§ Work order: Every line from the one containing "This screenshot has height=481, width=710." to the end of the records below should be returned exactly; pictures are to be dropped.

[Extracted data entries]
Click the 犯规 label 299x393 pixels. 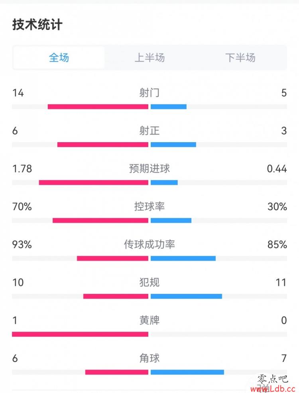point(150,282)
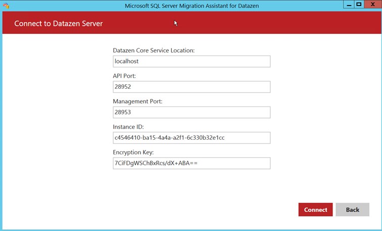Focus the Datazen Core Service Location field

click(x=192, y=61)
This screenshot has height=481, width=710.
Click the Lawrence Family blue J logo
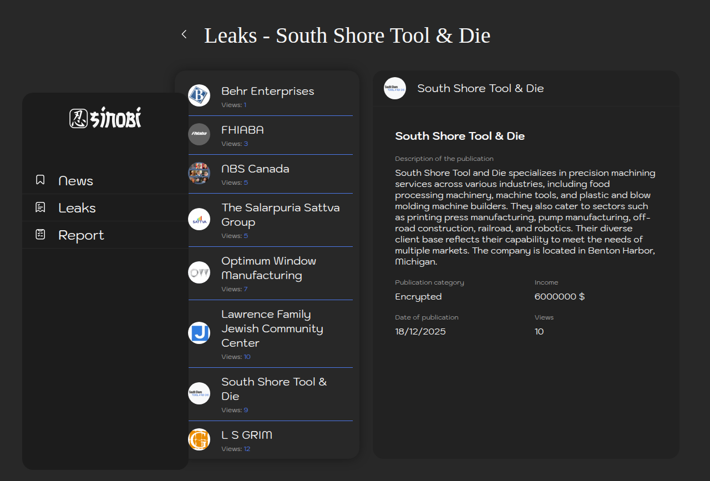tap(199, 333)
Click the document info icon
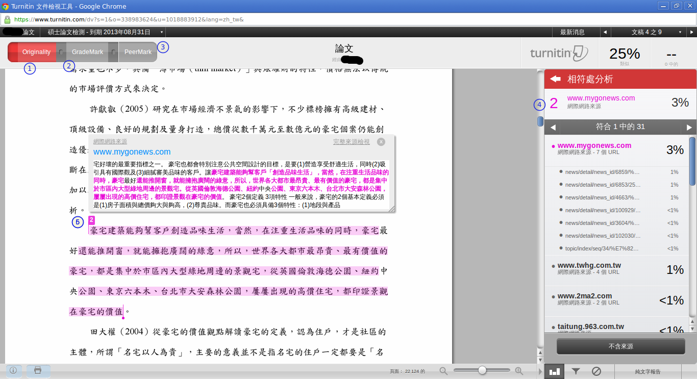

§ Answer below:
This screenshot has height=481, width=710.
Click the Lawrence Family blue J logo
tap(199, 333)
Click the document info icon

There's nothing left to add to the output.